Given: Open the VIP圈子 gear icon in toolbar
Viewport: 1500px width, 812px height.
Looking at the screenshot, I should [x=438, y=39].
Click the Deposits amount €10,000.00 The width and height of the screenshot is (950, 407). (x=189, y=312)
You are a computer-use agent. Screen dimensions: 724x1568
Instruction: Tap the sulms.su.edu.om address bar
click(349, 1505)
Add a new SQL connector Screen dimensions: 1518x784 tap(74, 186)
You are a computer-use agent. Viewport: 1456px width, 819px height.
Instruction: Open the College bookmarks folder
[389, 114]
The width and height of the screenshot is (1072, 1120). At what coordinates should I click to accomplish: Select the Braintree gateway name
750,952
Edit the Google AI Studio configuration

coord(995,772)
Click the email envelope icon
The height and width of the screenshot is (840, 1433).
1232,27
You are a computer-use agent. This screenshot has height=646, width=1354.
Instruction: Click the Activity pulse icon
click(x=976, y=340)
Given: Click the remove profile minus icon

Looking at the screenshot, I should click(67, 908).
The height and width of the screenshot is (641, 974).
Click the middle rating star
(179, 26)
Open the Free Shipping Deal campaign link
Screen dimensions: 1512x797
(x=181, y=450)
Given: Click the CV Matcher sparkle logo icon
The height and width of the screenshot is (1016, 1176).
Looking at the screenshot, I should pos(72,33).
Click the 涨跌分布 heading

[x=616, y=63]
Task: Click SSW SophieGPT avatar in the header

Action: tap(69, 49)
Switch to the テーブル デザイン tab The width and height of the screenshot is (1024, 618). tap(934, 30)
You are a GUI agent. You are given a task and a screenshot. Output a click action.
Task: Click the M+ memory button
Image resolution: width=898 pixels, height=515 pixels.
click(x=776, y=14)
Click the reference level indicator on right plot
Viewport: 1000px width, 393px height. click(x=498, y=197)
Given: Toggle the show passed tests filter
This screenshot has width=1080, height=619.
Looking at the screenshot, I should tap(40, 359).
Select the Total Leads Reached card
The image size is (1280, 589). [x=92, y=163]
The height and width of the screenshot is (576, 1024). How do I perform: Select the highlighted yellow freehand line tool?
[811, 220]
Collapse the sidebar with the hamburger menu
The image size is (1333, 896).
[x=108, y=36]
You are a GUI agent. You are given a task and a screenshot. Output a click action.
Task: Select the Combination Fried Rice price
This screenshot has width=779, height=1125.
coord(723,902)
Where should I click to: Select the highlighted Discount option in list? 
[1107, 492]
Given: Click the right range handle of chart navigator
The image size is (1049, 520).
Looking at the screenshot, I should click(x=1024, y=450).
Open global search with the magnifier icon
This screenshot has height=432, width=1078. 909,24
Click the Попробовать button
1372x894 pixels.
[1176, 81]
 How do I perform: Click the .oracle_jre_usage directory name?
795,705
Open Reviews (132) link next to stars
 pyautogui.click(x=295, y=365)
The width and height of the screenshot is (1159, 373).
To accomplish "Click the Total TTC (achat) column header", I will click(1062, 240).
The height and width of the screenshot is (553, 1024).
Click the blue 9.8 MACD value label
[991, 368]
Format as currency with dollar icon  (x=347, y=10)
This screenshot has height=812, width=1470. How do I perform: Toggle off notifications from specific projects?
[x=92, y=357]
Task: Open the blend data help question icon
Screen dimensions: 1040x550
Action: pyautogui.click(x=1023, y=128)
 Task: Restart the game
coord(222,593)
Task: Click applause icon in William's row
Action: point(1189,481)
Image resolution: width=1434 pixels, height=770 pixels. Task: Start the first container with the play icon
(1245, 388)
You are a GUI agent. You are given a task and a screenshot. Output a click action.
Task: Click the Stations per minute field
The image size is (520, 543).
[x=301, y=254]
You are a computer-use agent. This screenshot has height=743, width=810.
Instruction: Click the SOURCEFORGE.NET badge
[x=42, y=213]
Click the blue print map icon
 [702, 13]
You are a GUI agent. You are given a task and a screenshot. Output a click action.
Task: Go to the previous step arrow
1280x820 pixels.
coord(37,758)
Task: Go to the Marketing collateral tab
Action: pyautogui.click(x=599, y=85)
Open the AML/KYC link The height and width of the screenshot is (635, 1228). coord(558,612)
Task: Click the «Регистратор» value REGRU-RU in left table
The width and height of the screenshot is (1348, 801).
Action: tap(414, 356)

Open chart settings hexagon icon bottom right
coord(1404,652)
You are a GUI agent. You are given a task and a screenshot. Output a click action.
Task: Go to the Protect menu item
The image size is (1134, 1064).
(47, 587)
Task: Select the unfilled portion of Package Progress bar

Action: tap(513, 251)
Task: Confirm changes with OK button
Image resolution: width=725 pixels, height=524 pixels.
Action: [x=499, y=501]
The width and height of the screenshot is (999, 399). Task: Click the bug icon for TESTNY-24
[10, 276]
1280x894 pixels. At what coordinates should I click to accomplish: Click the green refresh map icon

◇ ◇ ◇ ◇ ◇

WHAT YOU NEED TO DO: Copy all of the data above, word for word.

TASK SOLUTION:
Given: Open the VIP圈子 gear icon in toolbar
Viewport: 1500px width, 812px height.
Looking at the screenshot, I should [x=438, y=39].
Click the Deposits amount €10,000.00 The width and height of the screenshot is (950, 407). (x=189, y=312)
You are a computer-use agent. Screen dimensions: 724x1568
Instruction: Tap the sulms.su.edu.om address bar
click(349, 1505)
Add a new SQL connector Screen dimensions: 1518x784 tap(74, 186)
You are a computer-use agent. Viewport: 1456px width, 819px height.
Instruction: Open the College bookmarks folder
[389, 114]
The width and height of the screenshot is (1072, 1120). At what coordinates should I click to accomplish: Select the Braintree gateway name
750,952
Edit the Google AI Studio configuration

coord(995,772)
Click the email envelope icon
The height and width of the screenshot is (840, 1433).
1232,27
You are a computer-use agent. This screenshot has height=646, width=1354.
Instruction: Click the Activity pulse icon
click(x=976, y=340)
Given: Click the remove profile minus icon

Looking at the screenshot, I should click(67, 908).
The height and width of the screenshot is (641, 974).
Click the middle rating star
(179, 26)
Open the Free Shipping Deal campaign link
Screen dimensions: 1512x797
(x=181, y=450)
Given: Click the CV Matcher sparkle logo icon
The height and width of the screenshot is (1016, 1176).
Looking at the screenshot, I should pos(72,33).
Click the 涨跌分布 heading

[x=616, y=63]
Task: Click SSW SophieGPT avatar in the header

Action: tap(69, 49)
Switch to the テーブル デザイン tab The width and height of the screenshot is (1024, 618). tap(934, 30)
You are a GUI agent. You are given a task and a screenshot. Output a click action.
Task: Click the M+ memory button
Image resolution: width=898 pixels, height=515 pixels.
click(x=776, y=14)
Click the reference level indicator on right plot
Viewport: 1000px width, 393px height. click(x=498, y=197)
Given: Toggle the show passed tests filter
This screenshot has width=1080, height=619.
Looking at the screenshot, I should tap(40, 359).
Select the Total Leads Reached card
The image size is (1280, 589). [x=92, y=163]
The height and width of the screenshot is (576, 1024). How do I perform: Select the highlighted yellow freehand line tool?
[811, 220]
Collapse the sidebar with the hamburger menu
The image size is (1333, 896).
[x=108, y=36]
You are a GUI agent. You are given a task and a screenshot. Output a click action.
Task: Select the Combination Fried Rice price
This screenshot has width=779, height=1125.
coord(723,902)
Where should I click to: Select the highlighted Discount option in list? 
[1107, 492]
Given: Click the right range handle of chart navigator
The image size is (1049, 520).
Looking at the screenshot, I should click(x=1024, y=450).
Open global search with the magnifier icon
This screenshot has height=432, width=1078. 909,24
Click the Попробовать button
1372x894 pixels.
[1176, 81]
 How do I perform: Click the .oracle_jre_usage directory name?
795,705
Open Reviews (132) link next to stars
 pyautogui.click(x=295, y=365)
The width and height of the screenshot is (1159, 373).
To accomplish "Click the Total TTC (achat) column header", I will click(1062, 240).
The height and width of the screenshot is (553, 1024).
Click the blue 9.8 MACD value label
[991, 368]
Format as currency with dollar icon  (x=347, y=10)
This screenshot has height=812, width=1470. How do I perform: Toggle off notifications from specific projects?
[x=92, y=357]
Task: Open the blend data help question icon
Screen dimensions: 1040x550
Action: pyautogui.click(x=1023, y=128)
 Task: Restart the game
coord(222,593)
Task: Click applause icon in William's row
Action: point(1189,481)
Image resolution: width=1434 pixels, height=770 pixels. Task: Start the first container with the play icon
(1245, 388)
You are a GUI agent. You are given a task and a screenshot. Output a click action.
Task: Click the Stations per minute field
The image size is (520, 543).
[x=301, y=254]
You are a computer-use agent. This screenshot has height=743, width=810.
Instruction: Click the SOURCEFORGE.NET badge
[x=42, y=213]
Click the blue print map icon
 [702, 13]
You are a GUI agent. You are given a task and a screenshot. Output a click action.
Task: Go to the previous step arrow
1280x820 pixels.
coord(37,758)
Task: Go to the Marketing collateral tab
Action: pyautogui.click(x=599, y=85)
Open the AML/KYC link The height and width of the screenshot is (635, 1228). coord(558,612)
Task: Click the «Регистратор» value REGRU-RU in left table
The width and height of the screenshot is (1348, 801).
Action: tap(414, 356)

Open chart settings hexagon icon bottom right
coord(1404,652)
You are a GUI agent. You are given a task and a screenshot. Output a click action.
Task: Go to the Protect menu item
The image size is (1134, 1064).
(47, 587)
Task: Select the unfilled portion of Package Progress bar

Action: tap(513, 251)
Task: Confirm changes with OK button
Image resolution: width=725 pixels, height=524 pixels.
Action: [x=499, y=501]
The width and height of the screenshot is (999, 399). Task: Click the bug icon for TESTNY-24
[10, 276]
1280x894 pixels. At what coordinates should I click to accomplish: Click the green refresh map icon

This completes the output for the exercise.